— Excerpted records —

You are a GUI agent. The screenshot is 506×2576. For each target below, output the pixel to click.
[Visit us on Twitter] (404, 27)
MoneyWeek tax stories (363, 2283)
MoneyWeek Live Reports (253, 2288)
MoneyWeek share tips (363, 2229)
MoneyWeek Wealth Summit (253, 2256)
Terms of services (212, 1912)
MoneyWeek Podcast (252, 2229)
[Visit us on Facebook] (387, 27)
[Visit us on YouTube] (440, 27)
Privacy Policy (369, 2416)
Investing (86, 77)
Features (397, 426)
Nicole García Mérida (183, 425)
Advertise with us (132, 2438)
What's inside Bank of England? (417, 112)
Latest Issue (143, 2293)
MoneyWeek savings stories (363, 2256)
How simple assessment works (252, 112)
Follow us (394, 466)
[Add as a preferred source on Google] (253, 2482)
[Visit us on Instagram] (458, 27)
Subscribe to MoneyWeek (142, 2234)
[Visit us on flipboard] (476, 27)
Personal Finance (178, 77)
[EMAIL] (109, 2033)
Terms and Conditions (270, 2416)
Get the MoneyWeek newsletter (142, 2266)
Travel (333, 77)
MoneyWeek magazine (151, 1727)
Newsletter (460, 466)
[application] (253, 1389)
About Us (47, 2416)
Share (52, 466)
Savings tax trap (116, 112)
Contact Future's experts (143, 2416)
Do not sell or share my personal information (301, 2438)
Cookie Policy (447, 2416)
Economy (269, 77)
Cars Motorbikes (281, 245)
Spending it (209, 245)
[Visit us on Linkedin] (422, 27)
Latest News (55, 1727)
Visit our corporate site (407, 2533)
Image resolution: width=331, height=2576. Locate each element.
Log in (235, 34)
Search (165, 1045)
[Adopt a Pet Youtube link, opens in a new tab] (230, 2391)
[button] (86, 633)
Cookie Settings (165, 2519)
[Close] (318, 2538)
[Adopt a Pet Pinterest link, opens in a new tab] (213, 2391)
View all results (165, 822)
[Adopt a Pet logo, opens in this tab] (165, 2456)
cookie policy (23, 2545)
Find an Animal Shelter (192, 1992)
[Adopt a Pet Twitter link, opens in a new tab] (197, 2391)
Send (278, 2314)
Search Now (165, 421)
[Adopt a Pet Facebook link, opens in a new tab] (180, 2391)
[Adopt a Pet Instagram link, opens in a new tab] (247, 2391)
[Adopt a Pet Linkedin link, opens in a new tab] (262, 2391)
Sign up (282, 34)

— Action item —
Your reply should be one number, the count of lines in the data that include the word "opens".

— Response area —
7